“El quinto paso”: intenso y logrado juego de poder que tensiona certezas

Las contradicciones del ser humano, la coherencia entre el discurso y la práctica, entre la confianza y la duda, son algunos de los temas que revisa “El quinto paso”, del autor norirlandés David Ireland (1976). La versión chilena, estrenada recientemente en Zoco, está a cargo del director Jesús Urqueta, reconocido por sus aptitudes para montar diferentes tipos de obras de teatro encontrando siempre la manera precisa.
El título hace referencia al quinto de los doce pasos del programa de Alcohólicos Anónimos (A.A), que busca una confesión: que la persona que busca rehabilitarse pueda reconocer el daño que ha hecho a los otros y a sí misma, con sinceridad verdadera.
En escena, dos hombres.
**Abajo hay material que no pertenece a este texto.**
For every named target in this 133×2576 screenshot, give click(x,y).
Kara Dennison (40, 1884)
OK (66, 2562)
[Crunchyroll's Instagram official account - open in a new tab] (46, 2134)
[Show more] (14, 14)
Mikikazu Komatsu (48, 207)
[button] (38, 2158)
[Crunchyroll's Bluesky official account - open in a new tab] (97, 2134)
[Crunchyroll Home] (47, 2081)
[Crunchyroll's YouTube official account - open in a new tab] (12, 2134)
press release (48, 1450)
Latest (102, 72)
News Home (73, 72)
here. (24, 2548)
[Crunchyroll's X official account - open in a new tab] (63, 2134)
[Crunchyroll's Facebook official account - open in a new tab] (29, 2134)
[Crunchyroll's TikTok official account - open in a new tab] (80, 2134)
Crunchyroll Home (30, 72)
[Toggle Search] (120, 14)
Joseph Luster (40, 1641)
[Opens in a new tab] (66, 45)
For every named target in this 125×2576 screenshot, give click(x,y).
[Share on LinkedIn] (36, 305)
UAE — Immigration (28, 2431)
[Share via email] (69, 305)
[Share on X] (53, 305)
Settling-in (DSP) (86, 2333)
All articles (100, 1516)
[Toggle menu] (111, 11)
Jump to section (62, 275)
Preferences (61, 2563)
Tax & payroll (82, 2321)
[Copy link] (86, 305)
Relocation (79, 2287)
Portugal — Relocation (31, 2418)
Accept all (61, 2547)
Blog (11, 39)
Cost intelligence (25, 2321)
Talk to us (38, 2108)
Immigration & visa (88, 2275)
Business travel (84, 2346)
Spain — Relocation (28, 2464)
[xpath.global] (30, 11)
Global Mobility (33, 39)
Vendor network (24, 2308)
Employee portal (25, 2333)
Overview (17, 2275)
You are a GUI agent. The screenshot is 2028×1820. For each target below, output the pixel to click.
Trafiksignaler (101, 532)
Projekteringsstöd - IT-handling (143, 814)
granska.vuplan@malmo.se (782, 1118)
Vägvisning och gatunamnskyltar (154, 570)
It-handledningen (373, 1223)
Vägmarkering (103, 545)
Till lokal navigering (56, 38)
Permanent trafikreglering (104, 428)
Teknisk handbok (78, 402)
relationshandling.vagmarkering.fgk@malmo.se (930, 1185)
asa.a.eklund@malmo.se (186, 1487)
Luka, joven que quiere rehabilitarse del alcohol, y James, de mediana edad y sobrio hace más de 20 años, que se convierten en ahijado y padrino. Su relación va de mayor a menor complejidad a medida que se van destapando las interioridades de cada uno: sus mentiras, sus traumas, sus búsquedas.
La pareja protagónica está formada por Francisco Melo como James, y Felipe Rojas como Luka. Vestuario y corporalidad los revelan desde la primera mirada. James luce tranquilo y resuelto, lo que se subraya con un pantalón azul más camisa y chaleco beige. Su decir es pausado al igual que su corporalidad, y su actitud refleja a alguien que maneja las situaciones.
Su ahijado es hiperkinético, inquieto, con gestos que revelan ansiedad. Viste pantalón ancho, polera verde y un polerón con capucha. Su corporalidad recuerda a la de los raperos y su mundo urbano marginal.
El padrino provoca confianza, en tanto el ahijado despierta sentimientos paternales o maternales, pero también un poco de temor.
De a poco, escena por escena, el padrino empieza a revelar grietas profundas entre su discurso y su práctica. Es intolerante y, lo peor, oculta una vida censurable y poco ética. Su relación con Luka se mueve en un inquietante saltarse límites para luego reestablecerlos. Bien podrían ser profesor y alumno, padre e hijo, mentor y discípulo. Y A.A la iglesia -católica u otra-, una ONG, un sindicato, una fraternidad…cualquiera institución que tenga ideales o una misión, que fueran vulnerados por uno de sus miembros.
El espacio escénico recrea una sala de reunión. Es neutra, con sillas rojas, una mesa con café y agua en el fondo, ventanas con persianas y varias puertas. Una de entrada, más las otras que pueden llevar a un baño o un clóset. La iluminación va de fría a subrayar las emociones. El diseño integral (César Erazo) y la escenografía (Fernando Quiroga) se suman y acogen el increscendo de la relación entre los dos hombres.
Entre actos, los temas “Lose your sel”, de Emimen; y “Swimming pool (drank)”, de Kendrick Lamar, dan cuenta de las turbulencias emocionales entre los protagonistas.
En el texto, Ireland es lúcido y se mueve desde lo cotidiano a temas muy profundos, como la fe y la espiritualidad. El lado pop lo ofrecen una serie de citas a películas (genial es el guiño a “Toro salvaje”) . También hay alusiones sexuales directas, sin eufemismos.
Francisco Melo y Felipe Rojas, que están siempre en escena, cara a cara, entregan actuaciones potentes y matizadas. Se conectan energética y corporalmente. Melo pasa de la calma y esa apariencia de superación a un quiebre que lo trastorna y lo muestra absolutamente vulnerable. Rojas, en cambio, combina la violencia con la fragilidad en una caracterización que perturba. Su Luka es reconocible, identificable.
Es imposible no involucrarse emocionalmente con lo que sucede. Las preguntas son muchas ¿Qué poder le otorgas a otra persona al confiar en ella? ¿Qué le estás exigiendo al pedirle consejo? ¿Tienes la coherencia moral para tutelar a alguien? ¿Si el tutor fracasa, fracasa también la institución a que pertenece?
La contradicción humana, la coherencia y la certidumbre paradigmática se tensionan en este montaje. Y Jesús Urqueta consigue lo que en “Lluvia constante”, “El mar en la muralla” y tantas otras: ritmo, verdad, energía que circula y un buceo en las profundidades del ser.
“El quinto paso”, versión nacional, es un acierto gracias a la mano de Urqueta, el talento de Francisco Melo y Felipe Rojas, y el aporte de un equipo que permite la cristalización de una propuesta sin baches.